In the subgroup analysis, serum lipid levels were gradually increased with serum GGT level. Positive relationships between FBG, HOMA-S, TG, LDL-C, TC and GGT level were found, but the relationships were not persistent in the non-drinker group (data not shown). The results from the present study are in agreement with those of previous studies regarding serum GGT level and incidence of type 2 diabetes or CVD [23,24]. In non-drinking subjects, diabetic blood parameters such as HOMA-B, HOMA-S and FBG showed an increasing trend according to serum GGT level, but did not reach statistical significance. These results are in disagreement with other previous studies [6,27,28] and may be caused by different grouping of the serum GGT level. Many other studies classified the subjects by quartiles or quintiles of hepatic enzymes, but in the present study, the elevated hepatic enzyme group was separated and then the rest of the subjects with normal hepatic enzyme levels were classified into quartiles.

A stronger correlation between serum GGT level and MS risk factors was observed in the non-drinker subgroup than those in all other study subjects. Similar results have been reported in a British population [6]. No strong evidence of that result was found in the present study, but it could be explained by other studies showing that light to moderate alcohol consumption is more cardio-protective than alcohol abstinence [4,10]. The favorable effect of alcohol on CVD is putatively related with plasma HDL-C concentration. However, significant association between alcohol consumption and HDL-C was not found in the present study.

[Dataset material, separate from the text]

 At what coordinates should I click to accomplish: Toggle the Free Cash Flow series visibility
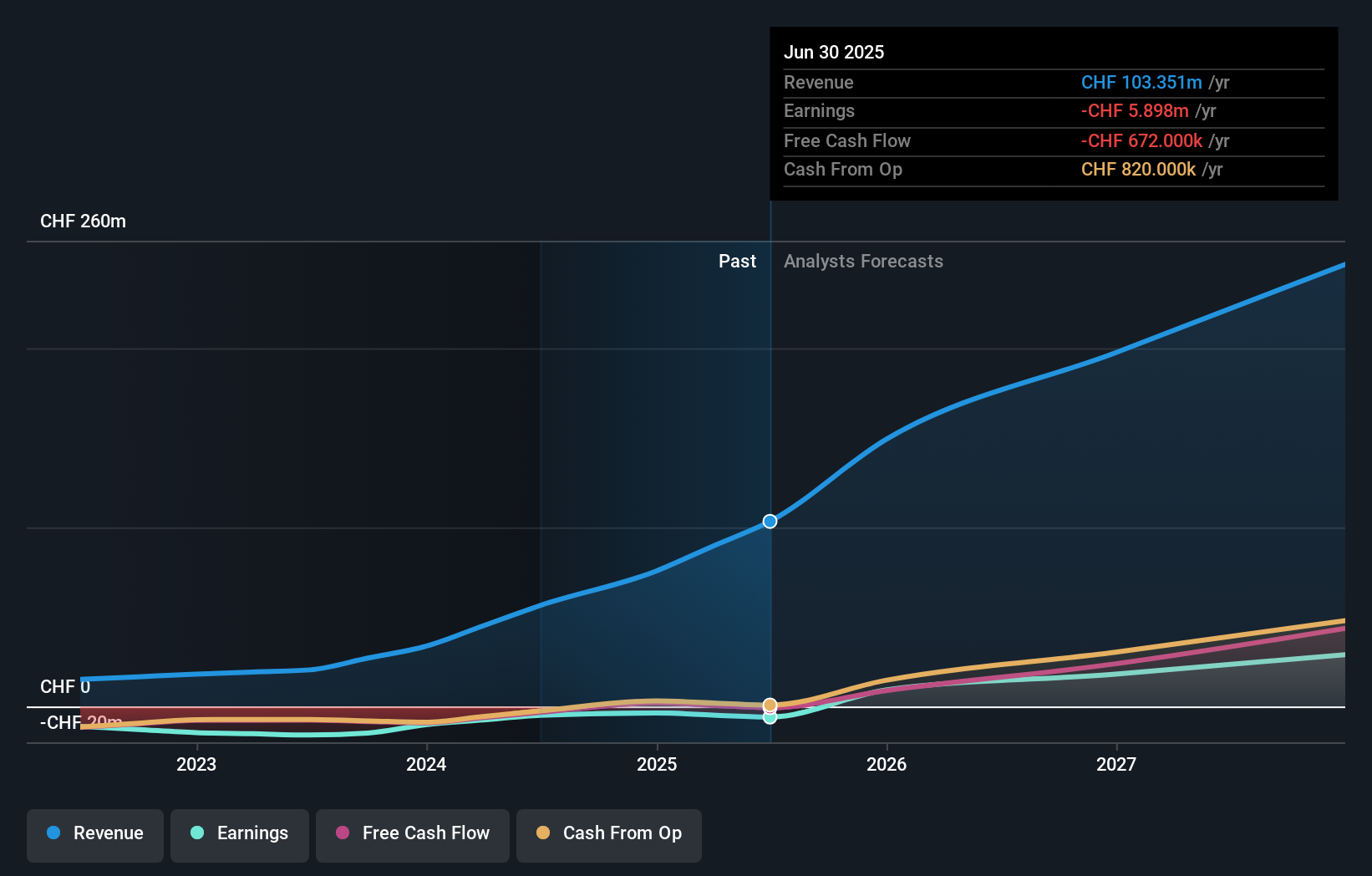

Prospective analysis showed that higher serum GGT levels have a predictive effect on the incidence of MS during the 4-year study period. Furthermore, the risk for MS was gradually increased with an increasing level of serum GGT level although within normal reference range. These results are in agreement with data from previous studies in diabetic populations [27].

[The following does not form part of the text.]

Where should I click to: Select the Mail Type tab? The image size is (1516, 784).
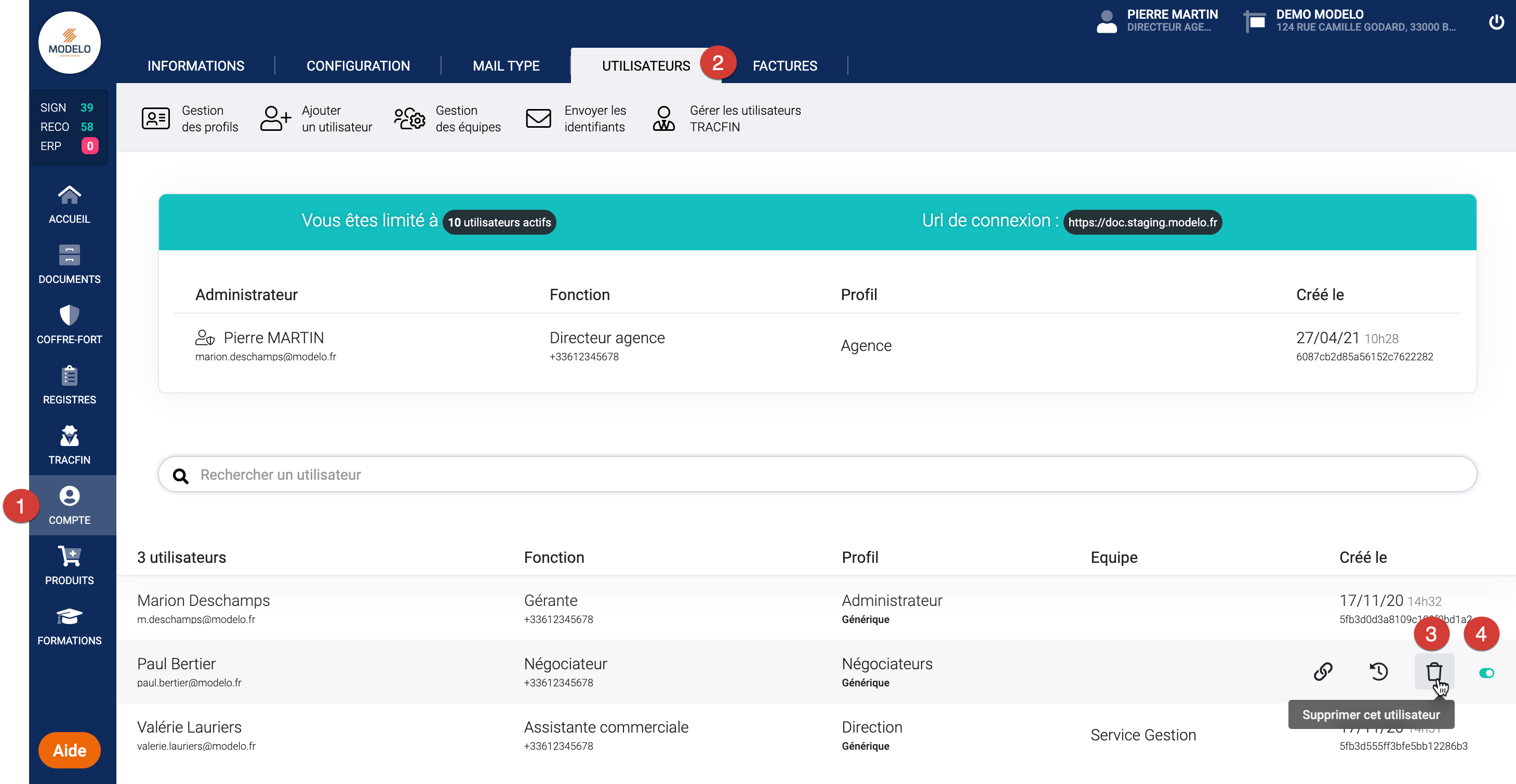(506, 66)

The three major results from this cohort study can be summarized as follows. First, elevated serum GGT level was confirmed to be related with the incidence of MS in later life. Second, these effects of high serum GGT level on risk for MS are continuous even in normal reference ranges. Third, elevated serum GGT was strongly related with an abnormal serum lipid profile (TG, TC and LDL-C).

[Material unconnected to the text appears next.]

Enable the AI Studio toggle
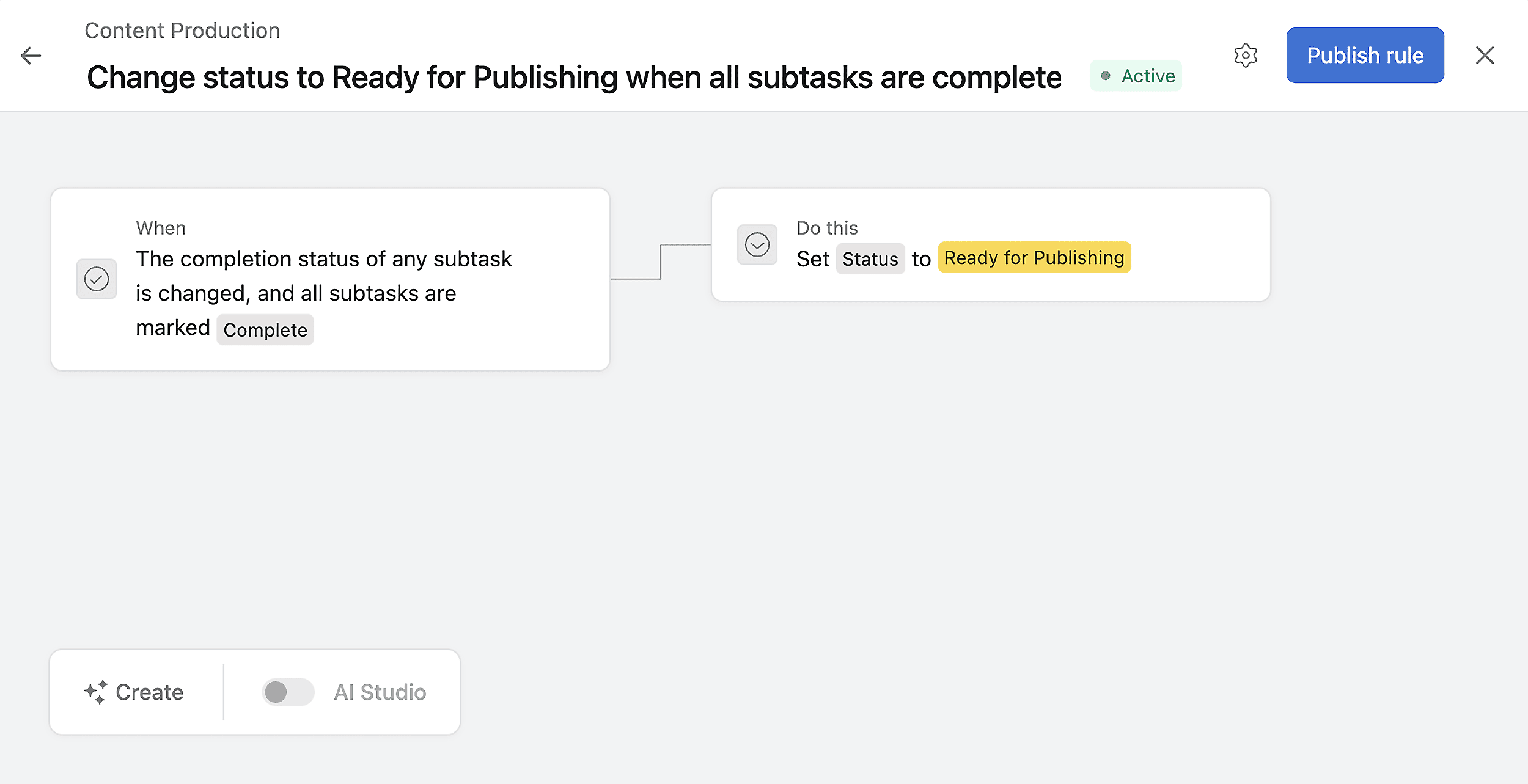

There are some limitations in the current study. First, a repeated measurement of serum GGT level was not performed, which is a potential limitation since hepatic enzymes could change on occasion. Second, MS was diagnosed in study subjects according to the AACE (2003) criteria, but most of the studies for MS use the National Cholesterol Education Program-Adult Treatment Panel III (NCEP-ATP criteria) or World Health Organization (WHO) criteria. Because WC data was not available in 2004, BMI was used as a marker for abdominal obesity instead. However, in relation to obesity, BMI is widely used to indicate a high correlation with adiposity [18]. Third, alcohol consumption (FFQ) was investigated only once in 2008, therefore the non-drinker group probably contains some former drinkers.

Conclusion

The aim of the present study was to examine the associations between MS and serum GGT level in Korean male workers. The results from this study indicate that the level of serum GGT could be an early biomarker for the development of MS and deterioration of individual risk factors relating to MS. In particular, elevated serum GGT level appears to have detrimental effects on serum lipid levels such as TG, LDL-C, and TC.